IV
En la sala de la casa de campo de los López, la joven se sentó mientras Daniel fue a buscar el botiquín. Al regresar, le entregó gasa y alcohol para que ella pudiera curar sus heridas.
—Lo siento, pero no me atrevo. Sé que el alcohol arde —dijo ella.
—Entonces lo haré yo —respondió él.
Ella lo miró sorprendida y se sonrojó, aunque el rubor apenas se notaba debido al maquillaje que aún cubría su rostro.
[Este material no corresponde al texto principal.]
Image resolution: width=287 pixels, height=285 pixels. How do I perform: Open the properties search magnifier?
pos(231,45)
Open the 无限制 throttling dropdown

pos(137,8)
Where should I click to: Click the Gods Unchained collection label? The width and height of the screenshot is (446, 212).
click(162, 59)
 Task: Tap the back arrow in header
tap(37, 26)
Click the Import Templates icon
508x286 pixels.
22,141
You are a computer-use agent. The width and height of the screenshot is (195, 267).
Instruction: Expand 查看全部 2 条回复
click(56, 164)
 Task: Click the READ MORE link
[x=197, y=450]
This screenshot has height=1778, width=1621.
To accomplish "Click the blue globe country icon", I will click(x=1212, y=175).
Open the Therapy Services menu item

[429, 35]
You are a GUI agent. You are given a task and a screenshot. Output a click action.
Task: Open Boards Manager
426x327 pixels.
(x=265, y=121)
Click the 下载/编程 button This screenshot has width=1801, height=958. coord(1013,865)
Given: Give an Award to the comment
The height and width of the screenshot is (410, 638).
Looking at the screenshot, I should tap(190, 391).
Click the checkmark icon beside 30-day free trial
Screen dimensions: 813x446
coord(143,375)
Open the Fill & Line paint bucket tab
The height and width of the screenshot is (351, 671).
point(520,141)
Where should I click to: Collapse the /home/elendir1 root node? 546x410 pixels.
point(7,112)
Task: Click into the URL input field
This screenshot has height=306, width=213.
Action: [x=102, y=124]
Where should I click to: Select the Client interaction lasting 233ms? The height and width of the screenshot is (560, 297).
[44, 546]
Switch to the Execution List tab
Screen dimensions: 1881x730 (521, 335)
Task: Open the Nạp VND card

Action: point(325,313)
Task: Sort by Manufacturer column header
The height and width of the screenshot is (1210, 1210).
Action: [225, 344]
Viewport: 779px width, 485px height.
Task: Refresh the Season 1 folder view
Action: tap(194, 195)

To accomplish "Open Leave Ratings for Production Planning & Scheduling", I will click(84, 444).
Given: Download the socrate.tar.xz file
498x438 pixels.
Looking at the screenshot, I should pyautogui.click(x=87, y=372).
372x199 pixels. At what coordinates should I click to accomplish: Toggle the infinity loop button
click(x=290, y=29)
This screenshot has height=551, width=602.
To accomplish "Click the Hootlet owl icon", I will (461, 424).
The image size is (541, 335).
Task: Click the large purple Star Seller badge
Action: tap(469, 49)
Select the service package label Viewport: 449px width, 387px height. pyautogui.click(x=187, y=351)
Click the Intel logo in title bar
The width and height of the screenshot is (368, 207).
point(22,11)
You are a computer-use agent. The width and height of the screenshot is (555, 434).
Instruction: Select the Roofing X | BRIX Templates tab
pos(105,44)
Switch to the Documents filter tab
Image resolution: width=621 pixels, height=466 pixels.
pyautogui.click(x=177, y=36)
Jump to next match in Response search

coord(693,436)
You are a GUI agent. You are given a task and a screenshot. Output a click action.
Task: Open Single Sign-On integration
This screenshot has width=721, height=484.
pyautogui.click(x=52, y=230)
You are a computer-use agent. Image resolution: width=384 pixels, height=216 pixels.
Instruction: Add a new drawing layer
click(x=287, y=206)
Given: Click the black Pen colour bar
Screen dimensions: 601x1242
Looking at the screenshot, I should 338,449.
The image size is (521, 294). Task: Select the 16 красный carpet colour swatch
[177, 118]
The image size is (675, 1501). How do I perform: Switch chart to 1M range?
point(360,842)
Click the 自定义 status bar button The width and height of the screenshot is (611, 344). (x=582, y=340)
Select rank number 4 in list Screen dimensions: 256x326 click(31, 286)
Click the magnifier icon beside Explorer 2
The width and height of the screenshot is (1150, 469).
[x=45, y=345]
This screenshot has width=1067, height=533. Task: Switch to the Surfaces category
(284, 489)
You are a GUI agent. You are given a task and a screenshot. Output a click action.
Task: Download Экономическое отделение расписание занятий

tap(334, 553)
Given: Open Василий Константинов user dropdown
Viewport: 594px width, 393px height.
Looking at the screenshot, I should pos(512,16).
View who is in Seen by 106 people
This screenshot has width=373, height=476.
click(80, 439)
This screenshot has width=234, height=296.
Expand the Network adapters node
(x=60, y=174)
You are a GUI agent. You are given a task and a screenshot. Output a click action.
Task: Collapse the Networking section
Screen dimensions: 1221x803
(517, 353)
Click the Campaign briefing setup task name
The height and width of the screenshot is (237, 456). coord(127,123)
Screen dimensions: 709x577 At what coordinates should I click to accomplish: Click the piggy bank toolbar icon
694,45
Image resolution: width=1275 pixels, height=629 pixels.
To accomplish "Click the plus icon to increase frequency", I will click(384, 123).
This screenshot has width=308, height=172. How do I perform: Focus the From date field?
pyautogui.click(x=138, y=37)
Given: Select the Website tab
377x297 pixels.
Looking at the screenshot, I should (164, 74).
Lisset tenía el cabello lacio y decolorado en un rubio pálido agradable, y su piel era blanca, incluso más pálida de lo que el maquillaje permitía apreciar. Después de pensarlo unos segundos, estiró la pierna y levantó un poco su vestido para que Daniel pudiera curar sus lastimadas rodillas.
—Casi nunca te he visto salir —comentó el joven tímidamente mientras se sentaba frente a ella y tomaba sus manos para curarlas.
—¿Tus padres no están aquí, verdad? —preguntó Lisset con evidente incomodidad.
—Están trabajando —respondió él.
—¿Y por qué no estás en la universidad? —indagó.
—Porque es domingo —respondió Daniel, sin poder ocultar su sonrisa.
—Lo siento, es que ando un poco desorientada —se disculpó con evidente vergüenza.
—¿Y tú no vas a la universidad? —preguntó Daniel.
—Un profesor viene a casa y me enseña aquí. Papá dice que no necesito una carrera porque tengo la vida solucionada.
Daniel levantó la mirada hacia el rostro de Lisset y la observó por unos segundos hasta que ella se quejó, dócilmente, porque él mantenía presionado el algodón con alcohol en la herida causada por su caída.
—Sé que soy bonita, pero me arde —dijo ella coquetamente.
—¿Entonces sí eres ella? —preguntó Daniel asombrado. Luego comenzó a vendarle la mano.
—Le grité muy duro a mi profesor y lo eché de casa. Quería propasarse conmigo. Él vendrá y le contará a papá, y entonces me golpeará de nuevo.
Después de un breve silencio, Daniel se agachó para curar las piernas de Lisset, pero no se atrevió a tocarlas. Se levantó de inmediato y le entregó las gasas a la joven.
—Ya viste que no arde —dijo él sonrojado—. Ahora hazlo tú.
Con una sonrisa despreocupada, Lisset tomó los utensilios y comenzó a curarse.
—Cuando mi papá se dé cuenta de que me fui, saldrá a buscarme y probablemente vendrá por aquí.
—Bueno, hasta que eso suceda, mi padre llegará. Si quieres le pediremos que no lo deje entrar.
—No, por favor, tampoco puedo quedarme aquí.
—Es peligroso afuera, especialmente bajo la lluvia. ¿Al menos sabes a dónde vas?
—Sí —contestó ella después de dudar.
Lisset se colocó la venda y se puso de pie, lista para irse.
—Espera... Yo te acompaño, al menos hasta la mitad del camino, seguirá lloviendo y la calle es peligrosa para una chica como tú tan...
—Pero voy a ir en bicicleta —interrumpió suponiendo el halago que venía.
—¿Y qué? Yo también tengo una bicicleta.